JP Morgan to Pay $150 Million in Securities Lending Pension Lawsuit

The custodian will pay big to settle claims over securities lending losses stemming from the 2008 financial collapse.

(March 21, 2012) – A lawsuit headed by three American union pension funds against JP Morgan (JPMC)—brought over securities lending losses—has been settled for $150 million.

The AFTRA Retirement Fund, the Imperial County Employees’ Retirement System, and the Investment Committee of the Manhattan and Bronx Surface Transit Operating System had been named the lead plaintiffs for the class.
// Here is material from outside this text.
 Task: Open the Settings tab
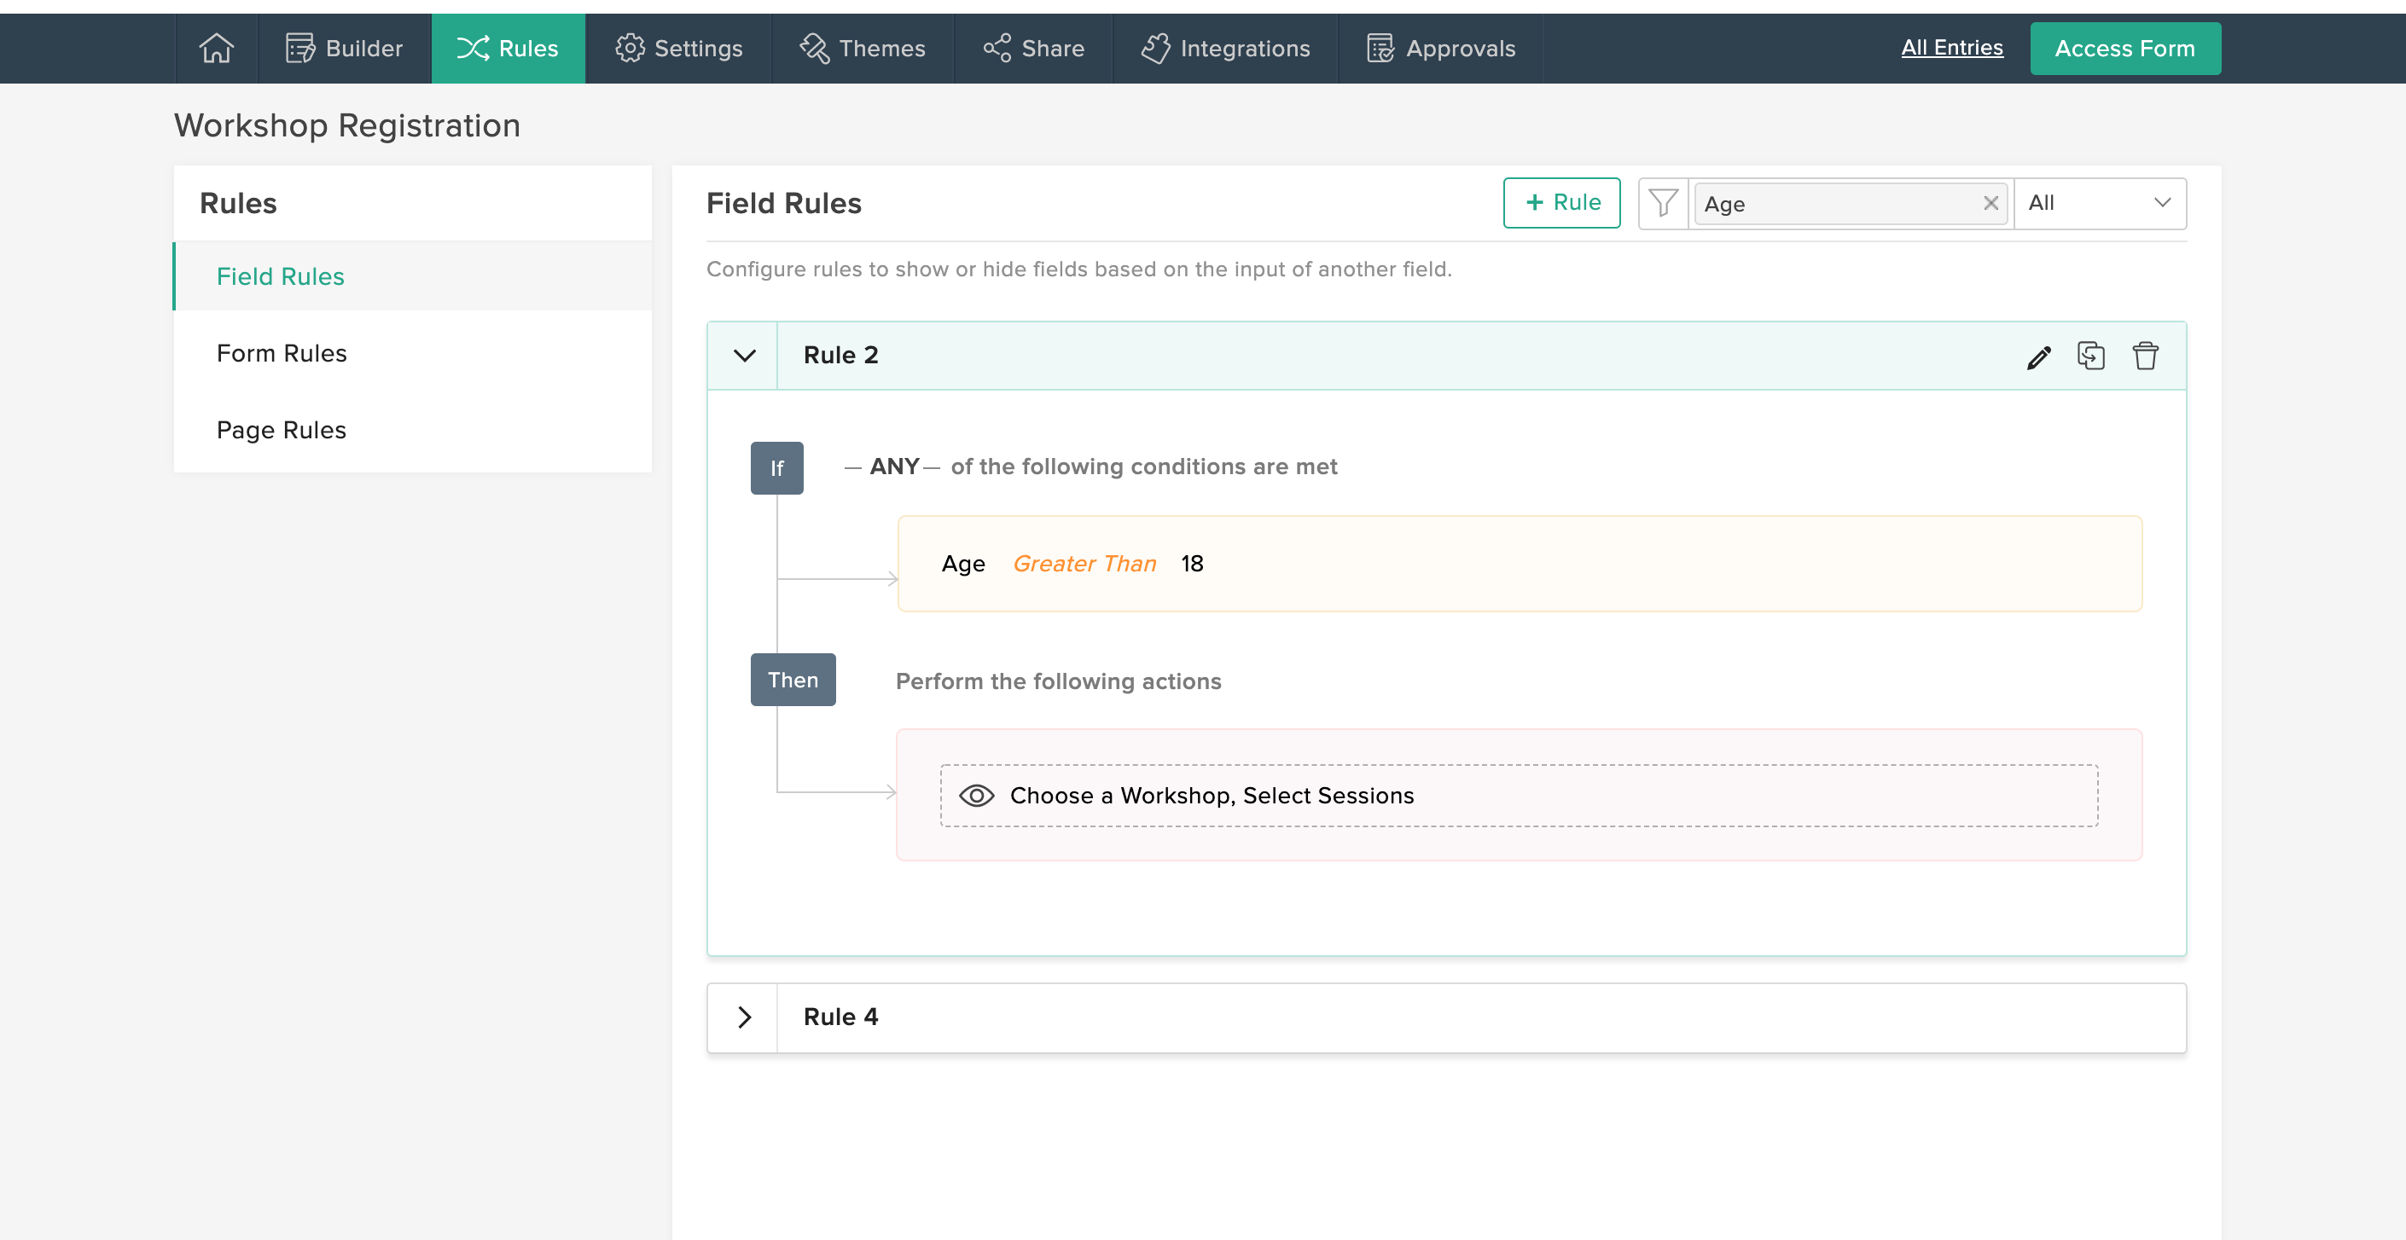(678, 48)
According to court documents, the suit related to “investment of certain ‘securities lending’ clients’ cash collateral in the June 2009 Medium-Term Notes of Sigma Finance, Inc., a structured investment vehicle that collapsed on September 30, 2008.”

“[T]he evidence of record . . . establishes that (JPMC) predicted Sigma’s collapse,” the suit contended. The firm also allegedly “engaged in predatory repo with substantial haircuts to ‘cherry-pick’ the best assets in Sigma’s portfolio for itself, immediately depleted the quantity and quality of Sigma’s assets by taking title to assets in an amount that exceeded the financing it provided by nearly a billion dollars; and ultimately reaped nearly $2 billion of profits for itself while leaving the Class’ notes virtually worthless.”

While a settlement of the suit was announced in February, the amount of $150 million was released in court documents obtained by Bloomberg.

The case is Board of Trustees of the AFTRA Retirement Fund v. JPMorgan Chase Bank NA, 09-cv-686, U.S. District Court, Southern District of New York (Manhattan).